Fernando Henrique Cardoso, Ciro Gomes e Simone Tebet sabem que o grande desgaste entre Lula e um congresso bolsonarista em quatro anos de governo pós-pandemia poderia direcionar um eleitorado insatisfeito à terceira via, puxando novamente o suposto equilíbrio entre esquerda e direita para o centro. Foi assim na reconstrução da Europa pós 2º guerra mundial, quando o “estado do bem-estar social” apresentou-se como alternativa à ultradireita nazifascista e à esquerda autoritária stalinista. As mortes provocadas pela guerra, pela fome, pela repressão militar, pela tirania, pela intolerância e pelo ódio, entretanto, jamais puderam e nunca poderão ser revertidas ou, sequer, compensadas.
Em outras palavras, a vitória de Lula indica quatro anos de tensões e desgaste político na tentativa de implementar, ainda que minimamente, políticas públicas voltadas a recuperação de investimentos em saúde, educação, habitação, pesquisa e ciência, proteção ambiental e de grupos vulneráveis, ao mesmo tempo em que terá que lidar com as demandas mercadológicas de recuperação de prejuízos e aumento de lucros numa esperada retomada pós-crise. A reeleição de Bolsonaro, por outro lado, pode abrir caminho para destravar de vez a agenda neoliberal de desmonte de empresas estatais, órgãos e serviços públicos, incluindo o SUS e as universidades federais, ao mesmo tempo em que ganhará ainda mais espaço o discurso fundamentalista de intolerância, baseado em dogmas e distorções religiosas contra pessoas que não se enquadram no padrão ditado como norma pelo conservadorismo.

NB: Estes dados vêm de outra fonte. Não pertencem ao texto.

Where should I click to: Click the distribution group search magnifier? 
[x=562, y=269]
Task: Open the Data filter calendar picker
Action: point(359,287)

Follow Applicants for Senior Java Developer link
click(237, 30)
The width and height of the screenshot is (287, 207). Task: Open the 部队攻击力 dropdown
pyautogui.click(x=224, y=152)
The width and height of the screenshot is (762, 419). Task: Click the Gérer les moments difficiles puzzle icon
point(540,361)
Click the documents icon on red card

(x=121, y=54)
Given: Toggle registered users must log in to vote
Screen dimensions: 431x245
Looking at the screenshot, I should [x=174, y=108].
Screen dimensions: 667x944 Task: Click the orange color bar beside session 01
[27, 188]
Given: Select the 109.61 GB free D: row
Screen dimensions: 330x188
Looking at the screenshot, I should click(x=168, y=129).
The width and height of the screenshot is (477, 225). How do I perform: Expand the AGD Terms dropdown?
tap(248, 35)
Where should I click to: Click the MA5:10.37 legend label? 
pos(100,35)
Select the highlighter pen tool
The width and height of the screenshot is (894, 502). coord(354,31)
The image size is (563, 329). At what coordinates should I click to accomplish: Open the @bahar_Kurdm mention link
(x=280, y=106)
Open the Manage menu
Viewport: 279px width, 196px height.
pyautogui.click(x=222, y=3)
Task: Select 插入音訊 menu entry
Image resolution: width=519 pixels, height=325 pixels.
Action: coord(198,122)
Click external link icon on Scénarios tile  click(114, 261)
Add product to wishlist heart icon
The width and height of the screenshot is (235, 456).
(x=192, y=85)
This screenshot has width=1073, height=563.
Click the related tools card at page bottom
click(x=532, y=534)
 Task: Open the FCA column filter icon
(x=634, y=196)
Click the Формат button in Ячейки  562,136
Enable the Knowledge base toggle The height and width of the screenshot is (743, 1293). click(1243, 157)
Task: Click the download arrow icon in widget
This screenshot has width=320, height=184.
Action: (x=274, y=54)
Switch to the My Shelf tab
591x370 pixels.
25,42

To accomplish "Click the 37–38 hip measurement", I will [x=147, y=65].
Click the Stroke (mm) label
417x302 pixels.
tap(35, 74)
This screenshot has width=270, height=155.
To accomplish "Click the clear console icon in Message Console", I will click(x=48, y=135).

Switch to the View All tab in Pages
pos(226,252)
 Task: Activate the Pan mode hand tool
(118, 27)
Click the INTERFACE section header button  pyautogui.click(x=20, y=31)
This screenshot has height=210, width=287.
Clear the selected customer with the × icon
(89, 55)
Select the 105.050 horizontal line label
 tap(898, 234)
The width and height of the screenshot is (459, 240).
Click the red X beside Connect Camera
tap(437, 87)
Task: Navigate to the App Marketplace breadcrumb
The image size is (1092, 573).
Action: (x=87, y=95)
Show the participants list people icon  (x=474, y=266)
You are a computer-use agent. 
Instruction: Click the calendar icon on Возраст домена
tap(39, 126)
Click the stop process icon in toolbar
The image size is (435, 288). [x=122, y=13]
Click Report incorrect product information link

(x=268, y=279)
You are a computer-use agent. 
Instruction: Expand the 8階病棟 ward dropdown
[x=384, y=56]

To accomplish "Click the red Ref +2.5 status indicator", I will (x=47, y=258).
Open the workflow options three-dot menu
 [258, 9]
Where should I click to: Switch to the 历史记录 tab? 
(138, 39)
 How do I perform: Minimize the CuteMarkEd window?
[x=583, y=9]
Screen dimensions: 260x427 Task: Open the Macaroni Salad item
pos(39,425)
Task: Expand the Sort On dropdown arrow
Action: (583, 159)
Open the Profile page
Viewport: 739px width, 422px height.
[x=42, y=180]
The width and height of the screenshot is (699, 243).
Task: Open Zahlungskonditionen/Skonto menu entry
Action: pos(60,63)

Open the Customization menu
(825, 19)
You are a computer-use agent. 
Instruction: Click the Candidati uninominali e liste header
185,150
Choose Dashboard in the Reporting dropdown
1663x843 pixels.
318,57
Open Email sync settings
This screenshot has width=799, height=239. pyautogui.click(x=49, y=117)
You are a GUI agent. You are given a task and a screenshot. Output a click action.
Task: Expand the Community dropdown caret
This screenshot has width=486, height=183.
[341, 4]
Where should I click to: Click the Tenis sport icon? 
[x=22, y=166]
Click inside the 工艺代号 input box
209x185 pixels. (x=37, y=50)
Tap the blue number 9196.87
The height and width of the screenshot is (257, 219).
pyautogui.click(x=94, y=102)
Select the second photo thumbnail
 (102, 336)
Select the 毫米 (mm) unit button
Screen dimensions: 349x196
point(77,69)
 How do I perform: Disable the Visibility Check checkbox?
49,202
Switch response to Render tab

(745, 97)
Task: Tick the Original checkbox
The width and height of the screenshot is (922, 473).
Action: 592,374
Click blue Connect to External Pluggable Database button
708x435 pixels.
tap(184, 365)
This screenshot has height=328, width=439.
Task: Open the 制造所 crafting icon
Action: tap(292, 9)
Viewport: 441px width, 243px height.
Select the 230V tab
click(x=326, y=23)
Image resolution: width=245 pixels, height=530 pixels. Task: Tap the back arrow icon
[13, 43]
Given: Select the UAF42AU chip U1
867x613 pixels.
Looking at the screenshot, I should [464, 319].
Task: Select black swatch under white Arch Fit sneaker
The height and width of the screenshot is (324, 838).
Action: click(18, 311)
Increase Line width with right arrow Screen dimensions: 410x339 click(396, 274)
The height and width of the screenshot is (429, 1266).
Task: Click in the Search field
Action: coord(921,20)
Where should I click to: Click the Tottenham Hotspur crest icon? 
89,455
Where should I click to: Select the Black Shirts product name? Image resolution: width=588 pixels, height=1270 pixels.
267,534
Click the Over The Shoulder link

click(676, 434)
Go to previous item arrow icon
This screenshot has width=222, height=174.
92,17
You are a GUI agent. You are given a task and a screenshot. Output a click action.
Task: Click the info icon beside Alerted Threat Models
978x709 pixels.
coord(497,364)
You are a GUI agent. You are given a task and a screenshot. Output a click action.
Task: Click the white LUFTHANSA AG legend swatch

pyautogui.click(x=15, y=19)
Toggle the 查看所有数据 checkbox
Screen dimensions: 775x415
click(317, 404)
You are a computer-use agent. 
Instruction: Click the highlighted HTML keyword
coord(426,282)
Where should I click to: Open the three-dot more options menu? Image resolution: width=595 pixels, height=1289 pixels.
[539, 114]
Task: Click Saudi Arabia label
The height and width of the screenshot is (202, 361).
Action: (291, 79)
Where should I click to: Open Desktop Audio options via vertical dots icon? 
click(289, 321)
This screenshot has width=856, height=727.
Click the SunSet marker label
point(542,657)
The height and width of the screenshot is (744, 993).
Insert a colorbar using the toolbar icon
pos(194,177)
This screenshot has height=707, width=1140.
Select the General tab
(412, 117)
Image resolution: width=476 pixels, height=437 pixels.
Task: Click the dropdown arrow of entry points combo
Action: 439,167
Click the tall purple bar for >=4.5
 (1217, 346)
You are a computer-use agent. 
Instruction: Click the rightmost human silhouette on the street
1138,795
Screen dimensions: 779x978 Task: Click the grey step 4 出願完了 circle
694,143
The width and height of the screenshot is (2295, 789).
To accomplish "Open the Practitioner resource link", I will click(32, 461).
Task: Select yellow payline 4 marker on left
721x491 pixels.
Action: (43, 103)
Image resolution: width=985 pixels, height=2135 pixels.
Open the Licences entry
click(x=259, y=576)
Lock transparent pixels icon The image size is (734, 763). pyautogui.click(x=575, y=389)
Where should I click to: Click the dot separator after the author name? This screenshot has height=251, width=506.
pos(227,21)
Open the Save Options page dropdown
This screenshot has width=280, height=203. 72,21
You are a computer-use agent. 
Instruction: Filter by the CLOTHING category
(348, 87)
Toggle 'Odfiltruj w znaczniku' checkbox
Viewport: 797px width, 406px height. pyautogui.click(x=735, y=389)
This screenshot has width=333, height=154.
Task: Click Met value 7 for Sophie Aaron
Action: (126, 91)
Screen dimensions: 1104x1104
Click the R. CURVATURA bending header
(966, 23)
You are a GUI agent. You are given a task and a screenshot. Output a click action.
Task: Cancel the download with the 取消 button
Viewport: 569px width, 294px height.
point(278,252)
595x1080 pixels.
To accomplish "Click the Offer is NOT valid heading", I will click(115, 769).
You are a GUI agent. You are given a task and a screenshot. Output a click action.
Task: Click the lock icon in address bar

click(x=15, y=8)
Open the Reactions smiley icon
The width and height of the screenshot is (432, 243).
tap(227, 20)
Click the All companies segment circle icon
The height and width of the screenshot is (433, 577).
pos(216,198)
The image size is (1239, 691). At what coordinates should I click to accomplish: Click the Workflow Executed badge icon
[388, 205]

O cálculo de quem, ainda assim, não se sente representado nem por Lula e nem por Bolsonaro, pode ser genericamente reduzido às margens de lucro nos próximos quatro anos em cada cenário, ou no capital político que poderá ser construído por diferentes formas de oposição a qualquer um dos dois possíveis governos. Há que se considerar, por fim, o que ainda restará de Brasil e de democracia daqui a quatro anos em cada uma das possibilidades.
Se domingo pareceu um dia longo, outubro promete arrastar-se ainda mais. Pra muita gente, principalmente quem vem sofrendo com desemprego, fome, miséria, perseguição e violência, sobreviver aos próximos anos poderá ser um salto de esperança na busca por dignidade e justiça social ou, fatalmente, uma jornada impossível.
Luis Felipe Valle é professor universitário, geógrafo e mestre em linguagens, mídia e arte.